This classic small-batch chili recipe will save you time, headaches, and fridge space! A smattering of green bell peppers and a sprinkling of chili powder balance the meaty flavor of the beef, kidney beans, and tomato sauce. The basil on top gives the whole dish a fresh aroma and flavor. The shredded cheddar cheese and cream cheese may be optional, but any dairy-lover's chili isn't complete without it. If you'd rather skip the lactose, there's always the hot pepper sauce waiting to spice up your meal. There are no wrong choices when it comes to this chili recipe.
If you want a cooking challenge, go the extra mile and prepare this chili Cincinnati-style. Leave the bell pepper in the fridge and bring some warm, spicy flavor to the dish with cinnamon, cocoa powder, cumin, and cayenne pepper. This Cincinnati original uses classic Mediterranean spices which bring a warm, sweet flavor. Serve over spaghetti and pile high with cheddar cheese, chopped onions, and/or kidney beans. The choice is yours.

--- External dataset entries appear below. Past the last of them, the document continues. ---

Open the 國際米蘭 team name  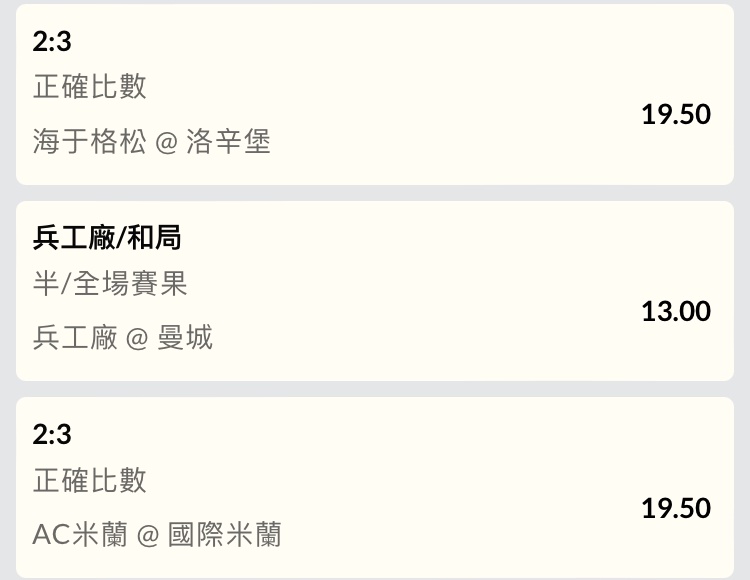coord(224,535)
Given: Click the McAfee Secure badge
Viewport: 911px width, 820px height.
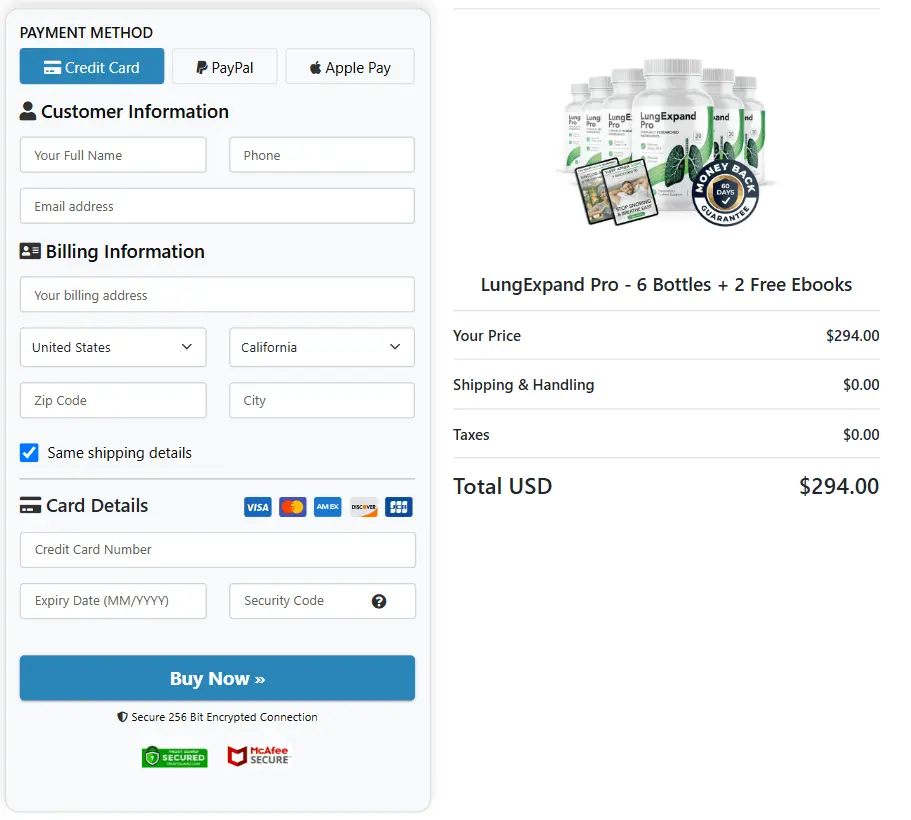Looking at the screenshot, I should [x=257, y=756].
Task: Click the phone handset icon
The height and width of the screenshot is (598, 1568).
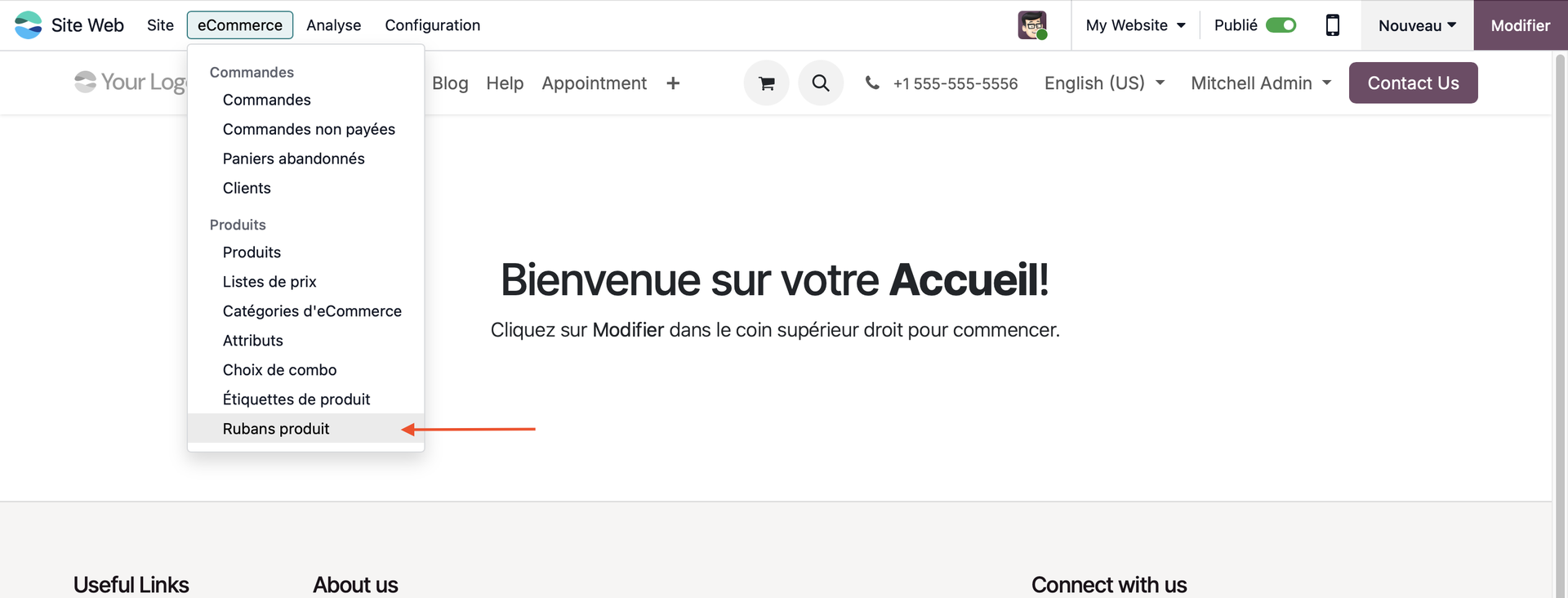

If you're planning a more intimate dinner for two, never fear. Just split our recipe in two and prepare as directed. This small-batch chili recipe is versatile and delicious, no matter how many people you're serving. Just sit back and let the flavor speak for itself!
Ingredients
-
1 pound ground beef
-
½ cup chopped green bell pepper (1 small)
-
½ cup chopped onion (1 medium)
-
2 teaspoon minced garlic (4 cloves)
-
1 15-ounce can tomato sauce
-
1 15-ounce can red kidney beans, undrained
-
1 14.5-ounce can diced tomatoes, undrained
-
2 - 3 teaspoon chili powder
-
½ teaspoon salt
-
½ teaspoon dried basil, crushed
-
¼ teaspoon ground black pepper
-
Shredded cheddar cheese (optional)
-
Dairy sour cream (optional)
-
Bottled hot pepper sauce (optional)
Directions
-
In a large saucepan or Dutch oven cook and stir ground beef, green pepper, onion, and garlic until meat is brown and onion is tender; drain off any excess fat.
-
Stir in tomato sauce, kidney beans, tomatoes, chili powder, salt, basil, and black pepper until well combined.
-
Bring to boiling and reduce heat. Simmer, covered, for 20 minutes.

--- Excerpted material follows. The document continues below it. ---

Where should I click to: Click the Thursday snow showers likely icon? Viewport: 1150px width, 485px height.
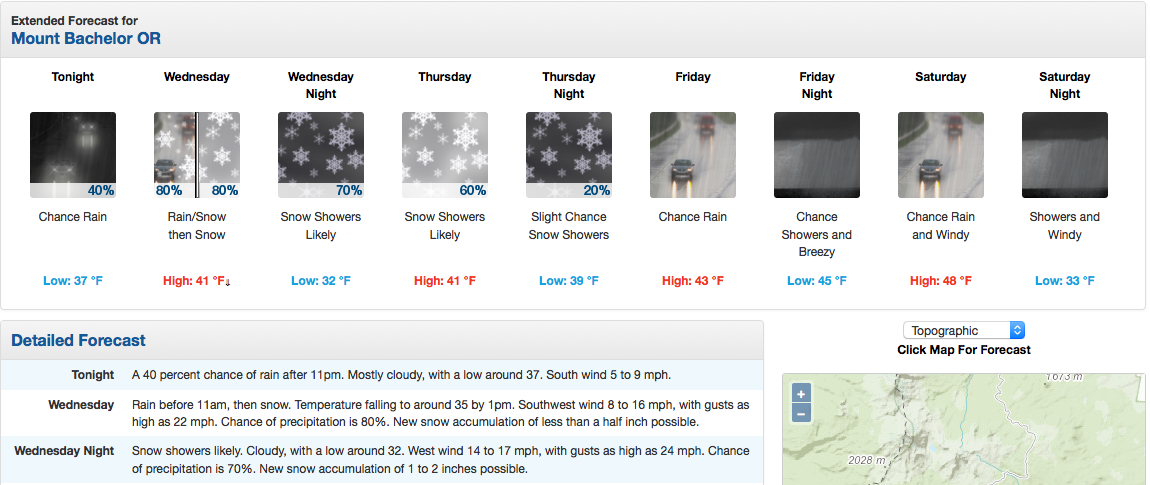point(444,155)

If desired, top each serving with cheese and/or sour cream. If you'd like more spice, try adding some hot pepper sauce on top.
Chili for Two Variation:
Prepare as above, except cut all ingredients in half.
Cincinnati-Style Chili Variation:
-
Prepare as above, except omit green bell pepper. With tomato sauce, add 1 to 2 tablespoons of unsweetened cocoa powder, 1 tablespoon cider vinegar, 1 teaspoon Worcestershire sauce, 1/2 teaspoon ground cinnamon, 1/2 teaspoon ground allspice, 1/2 teaspoon ground cumin, and 1/4 teaspoon cayenne pepper. Omit the basil and optional garnishes.
-
Serve each serving of chili over 1/2 cup hot cooked spaghetti and top with 1 to 2 tablespoons of shredded cheddar cheese, 1 to 2 tablespoons chopped sweet onions, and/or 1/4 cup additional kidney beans. You can top this chili recipe with hot sauce if you'd like more heat.
Nutrition Facts (per serving)
381 | Calories |
15g | Fat |
35g | Carbs |
32g | Protein |
Nutrition Facts | |
---|---|
Servings Per Recipe 4 | |
Calories 381 | |
% Daily Value * | |
Total Fat 15g | 19% |
Saturated Fat 6g | 30% |
Cholesterol 71mg | 24% |
Sodium 1265mg | 55% |
Total Carbohydrate 35g | 13% |
Protein 32g | 64% |
Calcium 111.1mg | 9% |
Iron 5.2mg | 29% |
Potassium 905mg | 19% |
*The % Daily Value (DV) tells you how much a nutrient in a food serving contributes to a daily diet. 2,000 calories a day is used for general nutrition advice.